If you import a schema into BizTalk, you may get something in the schema editor that looks much different than something you'd get building one in the editor yourself. When you build a schema using the schema editor, you get a statically-defined schema - definitions of nodes exist "in place." This is great for simple schemas, but many more complex schemas rely on more powerful organizational structures made available by the XSD schema language to create more organized and extensible schemas.



This schema is defined structurally - definitions of structures (records, elements, attributes) are all made at the root level and then "referenced" to create the document structure. This is similar to how a DTD is defined - a "root node" exists only incidentally, because its at the top of the reference chain. This type of schema definition can be capitalized on by using complex, named structures to create extremely large and complicated schemas that can be extended very easily. Some industry-standard schemas are so large and well-defined that they actually resemble an inheritance tree that you'd see in an object-oriented language - structures inherit from other structures and are substituted in at various places in the schema as reusable types. Take a look at the documentation for Siemens' version 6.0.2 PLM (Product Lifecycle Management) XML schema standard (warning: The target of that link is an enormous piece of documentation, so large it is capable of crashing browsers). If you download the schemas and take a look at them, you'll see that they are defined in a way similar to how you'd define a tree of classes - classes inherit from other classes, and subclasses can be substituted wherever a parent class is referenced. By defining the schemas in this way, they can be extended infinitely despite their enormous size and scope, and they are very flexible.

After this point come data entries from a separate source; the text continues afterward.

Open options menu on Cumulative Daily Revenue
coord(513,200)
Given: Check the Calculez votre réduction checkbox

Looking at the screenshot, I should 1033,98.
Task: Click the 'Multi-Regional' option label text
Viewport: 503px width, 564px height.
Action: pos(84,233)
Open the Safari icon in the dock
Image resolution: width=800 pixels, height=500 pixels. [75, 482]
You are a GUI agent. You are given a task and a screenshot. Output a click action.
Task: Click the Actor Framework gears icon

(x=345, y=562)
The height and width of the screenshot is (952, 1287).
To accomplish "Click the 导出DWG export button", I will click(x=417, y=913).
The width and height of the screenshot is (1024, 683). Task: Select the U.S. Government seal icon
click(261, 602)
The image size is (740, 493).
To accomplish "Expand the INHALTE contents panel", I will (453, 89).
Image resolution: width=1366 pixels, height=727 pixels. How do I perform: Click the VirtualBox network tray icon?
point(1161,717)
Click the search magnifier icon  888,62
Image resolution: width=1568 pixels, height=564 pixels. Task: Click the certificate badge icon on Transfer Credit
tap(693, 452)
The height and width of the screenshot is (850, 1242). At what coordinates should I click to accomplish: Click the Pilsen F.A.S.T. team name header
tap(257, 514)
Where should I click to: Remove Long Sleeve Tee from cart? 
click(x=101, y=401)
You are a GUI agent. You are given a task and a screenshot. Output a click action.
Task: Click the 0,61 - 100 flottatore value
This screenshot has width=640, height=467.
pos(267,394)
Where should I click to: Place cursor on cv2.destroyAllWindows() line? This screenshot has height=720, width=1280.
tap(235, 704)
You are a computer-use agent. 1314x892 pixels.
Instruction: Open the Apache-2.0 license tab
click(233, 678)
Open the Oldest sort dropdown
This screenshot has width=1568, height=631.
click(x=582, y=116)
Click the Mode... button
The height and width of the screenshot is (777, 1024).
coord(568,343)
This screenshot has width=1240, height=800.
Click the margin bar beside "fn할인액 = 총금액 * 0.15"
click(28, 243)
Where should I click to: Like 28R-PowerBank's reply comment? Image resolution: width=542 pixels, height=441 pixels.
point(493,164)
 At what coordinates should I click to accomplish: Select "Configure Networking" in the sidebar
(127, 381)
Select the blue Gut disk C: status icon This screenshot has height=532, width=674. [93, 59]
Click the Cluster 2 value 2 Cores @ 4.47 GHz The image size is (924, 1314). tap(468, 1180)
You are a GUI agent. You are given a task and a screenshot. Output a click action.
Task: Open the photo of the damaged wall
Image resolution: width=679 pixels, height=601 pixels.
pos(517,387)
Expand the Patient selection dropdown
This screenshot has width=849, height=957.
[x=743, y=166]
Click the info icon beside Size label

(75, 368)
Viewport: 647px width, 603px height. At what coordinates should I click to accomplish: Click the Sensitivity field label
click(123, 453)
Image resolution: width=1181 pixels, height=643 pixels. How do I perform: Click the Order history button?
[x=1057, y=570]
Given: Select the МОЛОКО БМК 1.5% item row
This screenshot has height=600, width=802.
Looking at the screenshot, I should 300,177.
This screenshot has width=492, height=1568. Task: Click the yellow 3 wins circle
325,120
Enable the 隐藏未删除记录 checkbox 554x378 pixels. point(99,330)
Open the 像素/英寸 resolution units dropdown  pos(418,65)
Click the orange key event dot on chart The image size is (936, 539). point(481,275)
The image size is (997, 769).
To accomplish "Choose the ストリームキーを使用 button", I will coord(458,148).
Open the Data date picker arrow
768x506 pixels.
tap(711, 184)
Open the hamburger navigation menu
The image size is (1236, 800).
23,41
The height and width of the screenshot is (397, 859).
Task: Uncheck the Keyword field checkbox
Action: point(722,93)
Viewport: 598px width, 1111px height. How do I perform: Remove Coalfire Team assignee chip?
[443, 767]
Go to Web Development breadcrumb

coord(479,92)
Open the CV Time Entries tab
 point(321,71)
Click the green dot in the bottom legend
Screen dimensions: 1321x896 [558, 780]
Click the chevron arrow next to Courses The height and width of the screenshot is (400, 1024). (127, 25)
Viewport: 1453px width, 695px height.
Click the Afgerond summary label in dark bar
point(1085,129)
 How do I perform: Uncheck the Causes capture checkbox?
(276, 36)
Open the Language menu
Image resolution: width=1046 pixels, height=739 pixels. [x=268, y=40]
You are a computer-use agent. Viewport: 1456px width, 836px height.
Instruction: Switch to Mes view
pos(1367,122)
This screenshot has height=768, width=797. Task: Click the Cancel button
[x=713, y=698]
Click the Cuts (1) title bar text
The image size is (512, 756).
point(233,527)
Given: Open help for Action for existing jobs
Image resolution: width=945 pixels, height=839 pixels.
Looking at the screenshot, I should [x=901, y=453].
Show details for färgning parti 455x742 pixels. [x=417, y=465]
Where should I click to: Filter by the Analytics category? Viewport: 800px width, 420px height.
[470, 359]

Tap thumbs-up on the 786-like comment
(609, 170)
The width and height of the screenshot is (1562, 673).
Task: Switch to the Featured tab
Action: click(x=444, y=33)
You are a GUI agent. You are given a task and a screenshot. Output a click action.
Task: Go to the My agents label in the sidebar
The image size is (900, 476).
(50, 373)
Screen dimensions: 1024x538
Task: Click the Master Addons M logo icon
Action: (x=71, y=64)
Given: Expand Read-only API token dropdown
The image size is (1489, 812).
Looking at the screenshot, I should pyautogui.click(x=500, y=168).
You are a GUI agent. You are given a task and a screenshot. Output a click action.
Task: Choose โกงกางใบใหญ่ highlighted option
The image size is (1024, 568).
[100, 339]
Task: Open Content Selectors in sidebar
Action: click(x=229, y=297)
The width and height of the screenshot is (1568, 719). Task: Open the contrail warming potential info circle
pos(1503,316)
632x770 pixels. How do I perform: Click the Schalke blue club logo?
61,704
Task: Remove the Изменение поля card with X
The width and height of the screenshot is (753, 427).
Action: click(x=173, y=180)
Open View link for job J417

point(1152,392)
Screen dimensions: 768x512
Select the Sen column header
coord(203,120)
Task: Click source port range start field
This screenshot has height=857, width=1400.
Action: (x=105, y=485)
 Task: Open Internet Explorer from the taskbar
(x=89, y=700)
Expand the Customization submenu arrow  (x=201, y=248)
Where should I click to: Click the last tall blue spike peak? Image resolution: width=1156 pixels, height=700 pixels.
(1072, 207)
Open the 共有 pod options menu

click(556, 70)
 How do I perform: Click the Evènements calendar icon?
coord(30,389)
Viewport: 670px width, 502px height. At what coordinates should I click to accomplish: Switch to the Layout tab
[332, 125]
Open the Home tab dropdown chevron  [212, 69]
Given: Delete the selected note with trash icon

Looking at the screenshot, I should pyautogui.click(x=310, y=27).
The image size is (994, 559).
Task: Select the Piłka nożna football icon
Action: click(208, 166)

In any case, its enlightening to look at a schema this way, but for many tasks it can be a pain. If you just want to take a look at the structure of the schema and verify a few things, it's easier to view it as a proper schema with a single root node. The tools provide a way to fix this and show a "normalized" view of the schema: root_reference and displayroot_reference.

With your schema open, click the top level "Schema" node in the schema editor and take a look at the Properties pane. In the Reference group, one of the available properties is "Root Reference," which provides a drop-down from which you can pick any of the records defined at the top level of the schema. I set this to "Document", which is the root node of my schema.

You can see the result in the schema snippet above: the schemaInfo element gets a new attribute, root_reference. What's not well documented is exactly what this does - by setting the root_reference to the root node of your schema, the view of the schema in the mapper tool will be corrected. If I was to take this schema right now and load it into a map, I'd see the simpler view of the schema. There is a little-documented, manual way to fix the view in the schema editor as well: open the schema file manually using the XML editor, and right next to the root_reference attribute, add another attribute, displayroot_reference, with the same value.

Save and close the schema, and re-open it in the schema editor. The view of the schema is now fixed around the root node, making the schema much easier to view. However, viewing the schema in this way comes with a big caveat. You must be careful when making edits to the schema. If you add an element to a record, what you may be doing under the covers is adding an element to that record's type, changing any other references to that record as well. Things are similarly complicated for all other kinds of edits as well, so tread lightly, be careful what you change, and check the node definition and other node references whenever you make a change. Depending on what you are doing, it may make more sense to work in non-"displayroot_reference" mode, so feel free to switch it on and off. The presence of displayroot_reference does not change the way the schema is parsed or handled by BizTalk at all.

Unlike the BizTalk schema editor tool, many schema tools create their schemas this way by default. Simple schemas that don't take advantage of reusable or substitutable types (and don't even really need to) end up being defined in an obtuse way. root_reference and displayroot_reference provide a way to cut through that definition and provide a simpler view of both a schema definition and a map.